[Devel] Re: [ckrm-tech] [PATCH 7/7] containers (V7): Container interface to nsproxy subsystem

Paul Menage menage at google.com
Wed Apr 4 11:57:18 PDT 2007


On 4/4/07, Srivatsa Vaddagiri <vatsa at in.ibm.com> wrote:
> On Wed, Apr 04, 2007 at 12:00:07AM -0700, Paul Menage wrote:
> > OK, looking at that, I see a few problems related to the use of
> > nsproxy and lack of a container object:
>
> Before we (and everyone else!) gets lost in this thread, let me say somethings
> upfront:
>
> - From my understanding, task_struct is considered very pristine and any
>   changes to it will need to have a good reason, from performance
>   and/or memory footprint pov.

Well, my latest set of patches replaced a struct cpuset pointer with a
struct container_group pointer - so no net increase there.

>
>   Coming from that understanding, my main intention of doing the rcfs patch was
>   to see if it makes technical sense in reusing the nsproxy pointer in
>   task_struct for task-group based resource management purpose.
>
>   The experience I have gained so far doing rcfs leads me to think that it is
>   technically possible to reuse tsk->nsproxy for both task-group based
>   resource management purpose, w/o breaking its existing user : containers
>   (although rcfs patches that I have posted may not be the best way to
>   exploit/reuse nsproxy pointer).

Agreed - I think that it is technically possible, with a bunch of
changes to nsproxy to support this.

>
> - If reusing nsproxy may not be a bad idea and is technically feasible
>   for use in res mgmt, even if later down the lane, then IMHO it deserves some
>   attention right at the begining, because it is so centric to task-grouping
>   function and because we haven't merged anything yet.

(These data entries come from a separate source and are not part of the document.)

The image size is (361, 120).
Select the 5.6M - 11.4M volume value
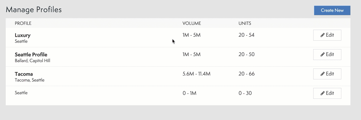[x=197, y=74]
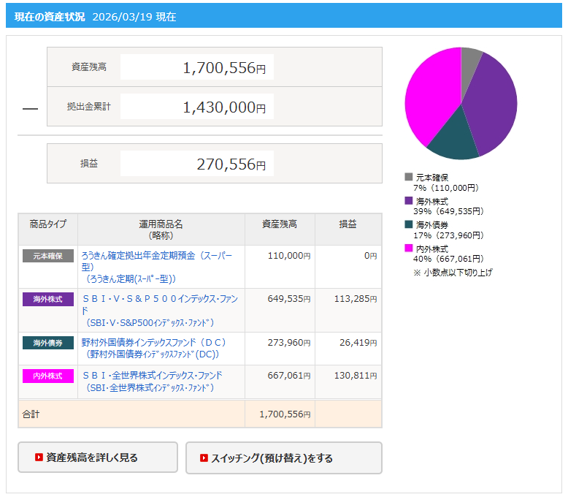This screenshot has height=497, width=568.
Task: Click the magenta 内外株式 category badge
Action: (48, 376)
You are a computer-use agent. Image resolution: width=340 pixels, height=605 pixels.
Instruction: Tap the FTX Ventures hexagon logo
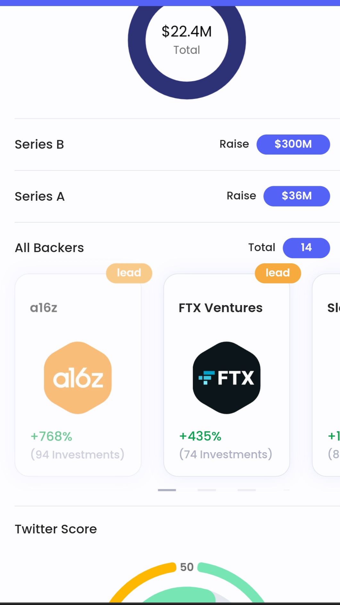(x=226, y=378)
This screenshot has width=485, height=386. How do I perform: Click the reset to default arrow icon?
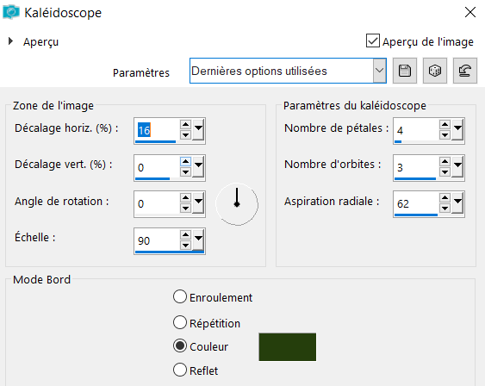pyautogui.click(x=465, y=71)
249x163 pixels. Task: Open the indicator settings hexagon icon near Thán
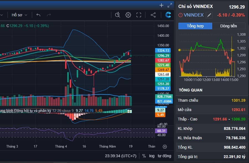pos(165,147)
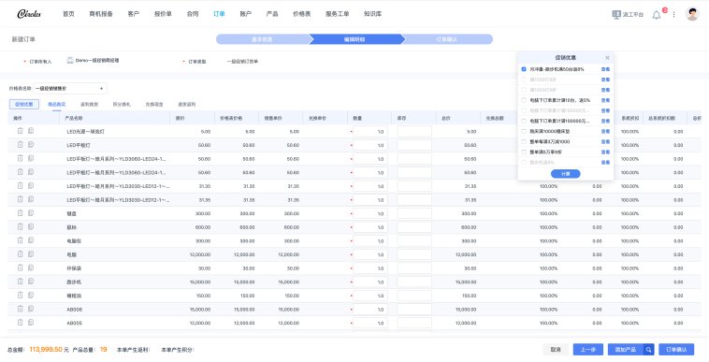Open the 产品 navigation menu item

(x=272, y=14)
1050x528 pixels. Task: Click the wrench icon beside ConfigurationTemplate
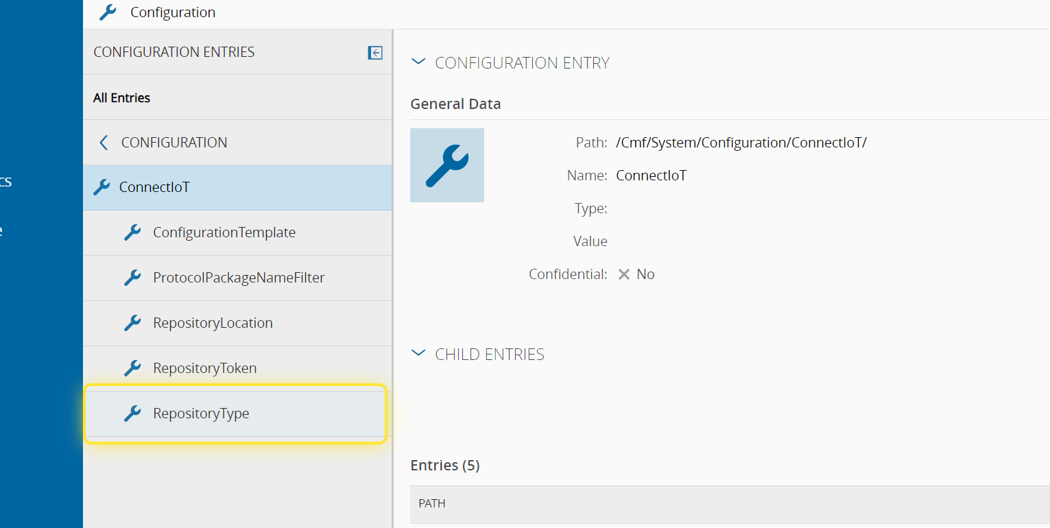click(132, 232)
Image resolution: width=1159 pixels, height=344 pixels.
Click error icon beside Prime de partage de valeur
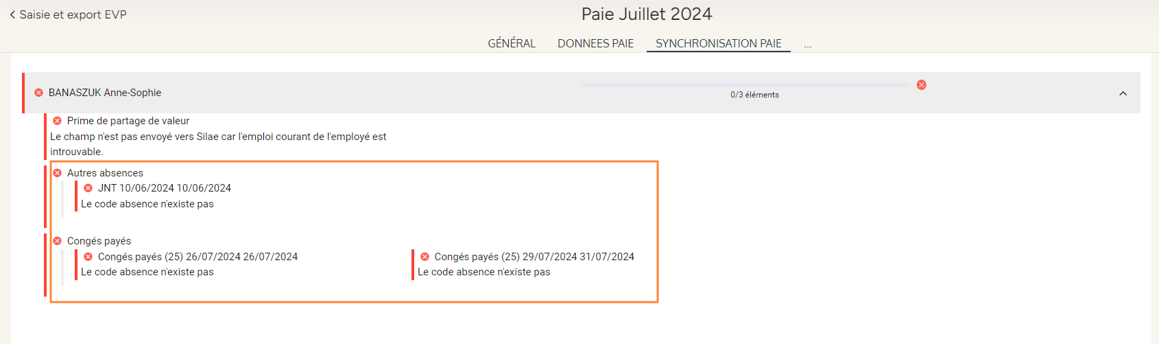click(x=58, y=121)
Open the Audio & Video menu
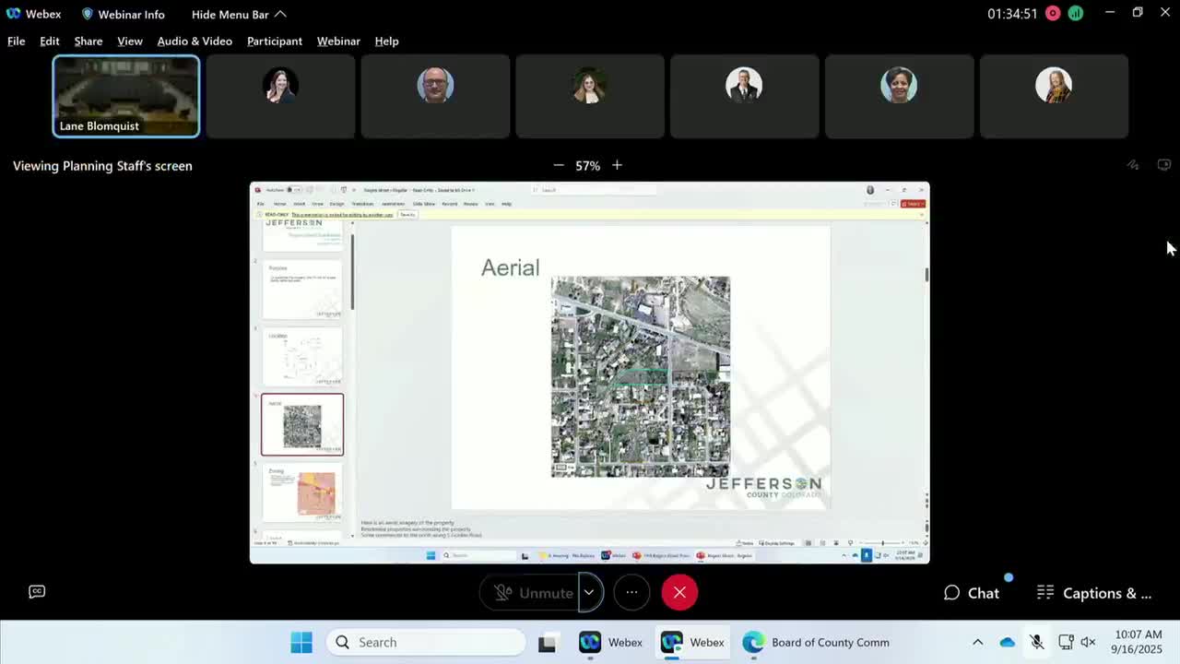1180x664 pixels. (x=195, y=41)
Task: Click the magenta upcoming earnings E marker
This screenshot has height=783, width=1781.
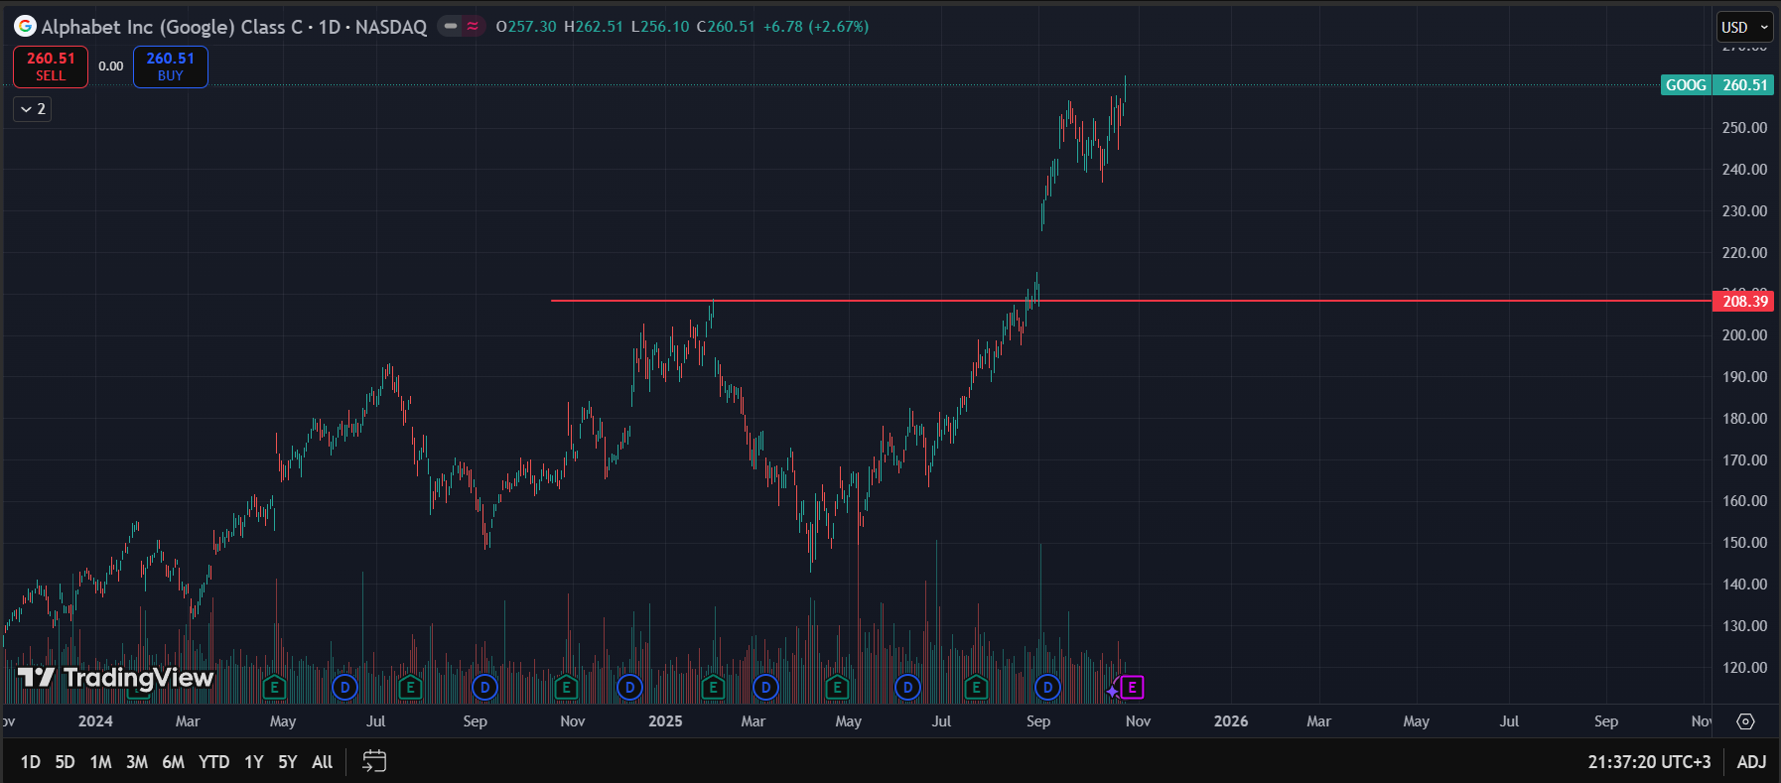Action: pyautogui.click(x=1132, y=687)
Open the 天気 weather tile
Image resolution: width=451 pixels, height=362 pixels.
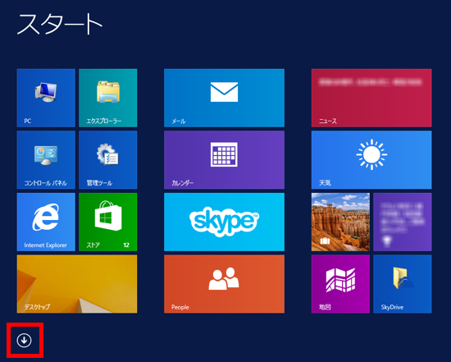(371, 160)
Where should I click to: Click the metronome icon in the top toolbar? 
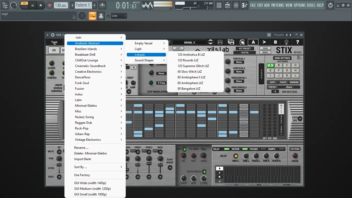102,5
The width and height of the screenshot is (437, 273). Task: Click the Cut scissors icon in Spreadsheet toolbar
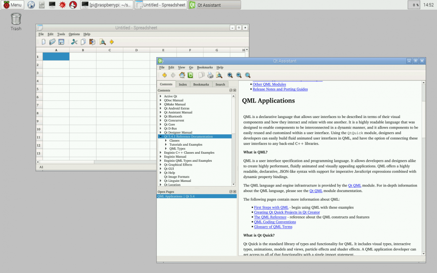click(x=74, y=42)
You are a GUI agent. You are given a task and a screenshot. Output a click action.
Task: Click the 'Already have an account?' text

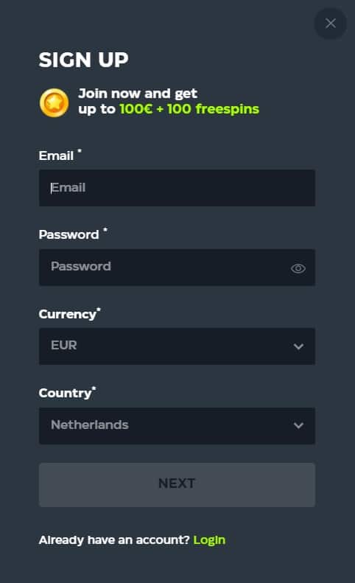click(x=114, y=540)
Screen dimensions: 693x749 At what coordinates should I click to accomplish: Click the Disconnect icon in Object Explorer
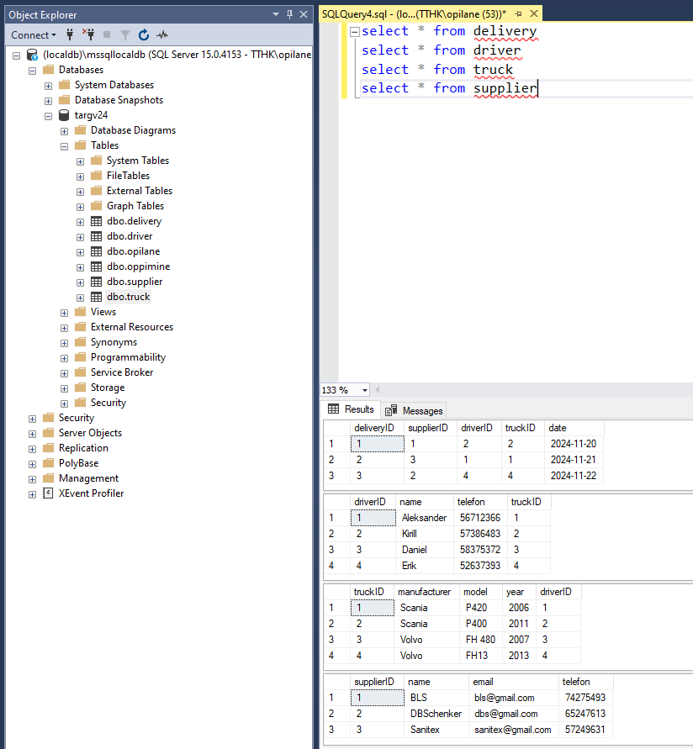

Agreed, it's worth thinking about it - but reimplementing/renaming the
whole set of patches just to change container_group to nsproxy seems a
bit extreme.

I'd much rather get something that works with container_group, and
then work with the folks who have a lot invested in nsproxy to see
about merging the two.

>
> That said, now onto some replies :)
>
> > - your find_nsproxy() function can return an nsproxy object that's
> > correct in its set of resource controllers but not in its other
> > nsproxy pointers.
>
> Very true. That's a bug and can be rectified. Atm however in my patch
> stack, I have dropped this whole find_nsproxy() and instead create a new
> nsproxy whenever tasks move ..Not the best I agree on long run.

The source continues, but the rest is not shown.